Mark, Very good questions. The legal fence size used in Southern Africa to identify property and to control game movement is two meters.  That is about 6.5 foot high.  Because of uneven ground and other obstructions it's typically closer to 7 foot above ground but with steep ground on one side of the fence or the other it could be more or less.

Yes, as I stated B&C will not allow entry of game from a "high fence" operation regarldess of size. However as I also stated the public hunting land in Or. has a completely fenced area by the state with a limited entry open elk season within this area. Those elk would be killed on public land during open season within the law. They would be allowed into the book yet the area is fenced.

SE Alaska islands are all fenced by the ocean just as the islands in Puget sound. The animals are completely trapped on property much smaller than the property of some Texas hunting ranches which are high fenced.  Consider also that a cougar or bear in  a tree is captured and contained by the dogs. Yet it's allowed to be shot and entered into the books.  I'm sorry but I don't see the equal ethical standard between hunting a free roaming deer on ten thousand acres in Texas being less ethical  then shooting a captured animal from a tree.

Getting back to Africa. The fencing used to contain plains game is for all practical purposes a non-issue when the property is big enough.  Animals will no more fight the fence to escape then they will crash into a fallen tree to get through it when they can go around it.  We found many years ago that if the property is big enough a simple wire fence will contain White Rhino and Cape buffalo or even giraffe without any trouble at all. They do not fight the fence or even consider it because there are just as many good places to eat sleep and breed within their own location.  These animals have also been born within the fence and see it as a natural barrier. Our property for example has been fenced this way on three sides for almost 80 years now.  Two sides were fenced to keep herds of game from running across the main gravel road into possible auto and truck conflicts. The third side was fenced due to an excessive poaching threat  the remainig side is open to another landowners property which is equally as large. We don't hunt that land but the game is free to move about. His property is fenced on the opposite side some  6 miles away.  So even though the game is contained completely within a fenced boundry, it's a shared resource which can move about within the land as it chooses.

| Raw data |
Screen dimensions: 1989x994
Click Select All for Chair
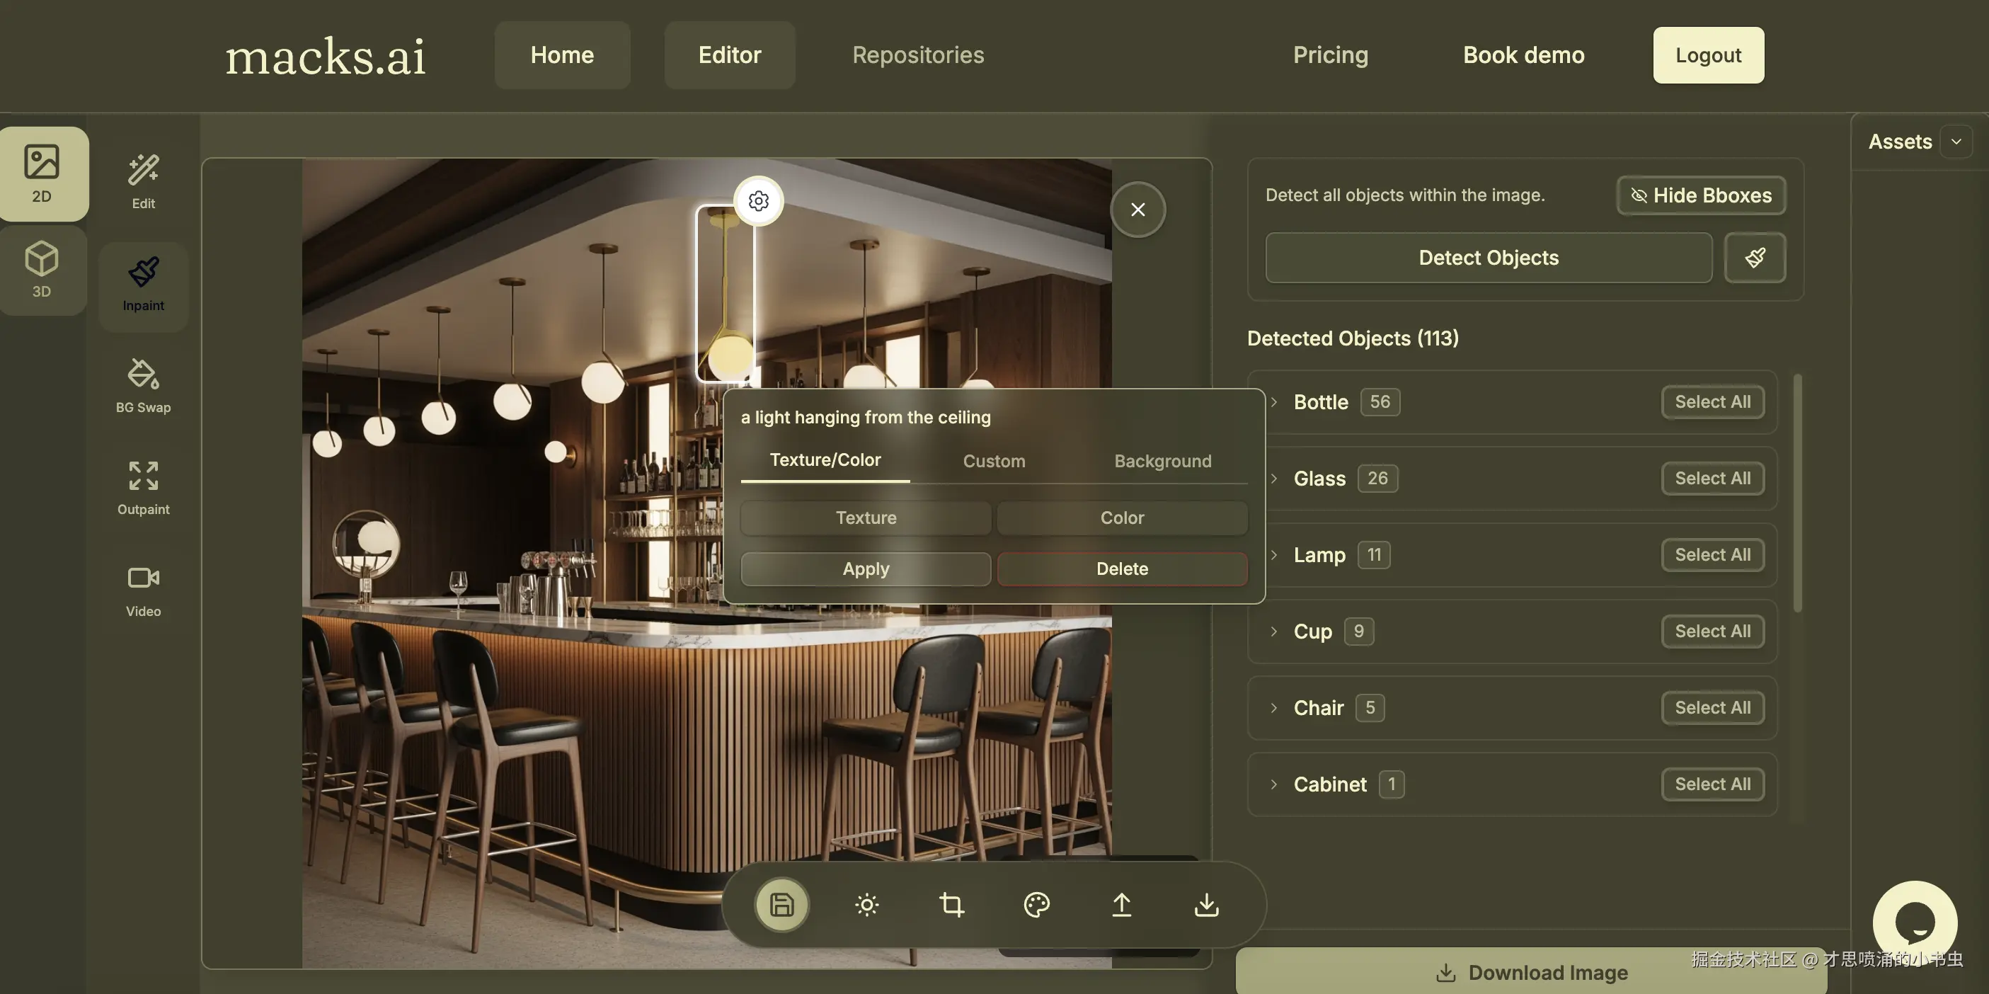tap(1712, 707)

| Required work |
A. Name every specific kind of animal that the post about hunting fences mentions by name, not counting general terms such as "game."
B. Write a further paragraph for the post about hunting fences, picking up after its final sentence.

| Responses by task |
A. elk, cougar, bear, deer, White Rhino, Cape buffalo, giraffe

B.
Kudu bulls seen in one location of the property have set up a home range like a whitetail buck will. They will be seen in the same area and will try to keep other bulls away for their whole lives. They don't wander the entire 37500 acres we hunt.  Even the Nature Conservation  has set limits on size of property for Elephant. They say with 50,000 acres elephants will not destroy a fence and will live content within a property that size. When the habitat can support them.  Obviousley the natural feed and the amount of elephants must be balanced.

As far as the 2 meter fence. Well I have seen countless Eland and Kudu jump that fence from a stand still.  Not a running start!  Other game like impala, gemsbok, and red hartebeest will go under it on a regular basis during the rut.  It's a visual deterant but not a really good guarantee that nothing will go over or under it.  It does identify the ownership of what is inside and it's a strong deterent to the bigger less agile animals like buffalo, rhino, giraffe, and elephant. It's also a very big deterent to poaching. It's a difficult fence to climb and the wire is spring steel so its not something you are going to cut real easy.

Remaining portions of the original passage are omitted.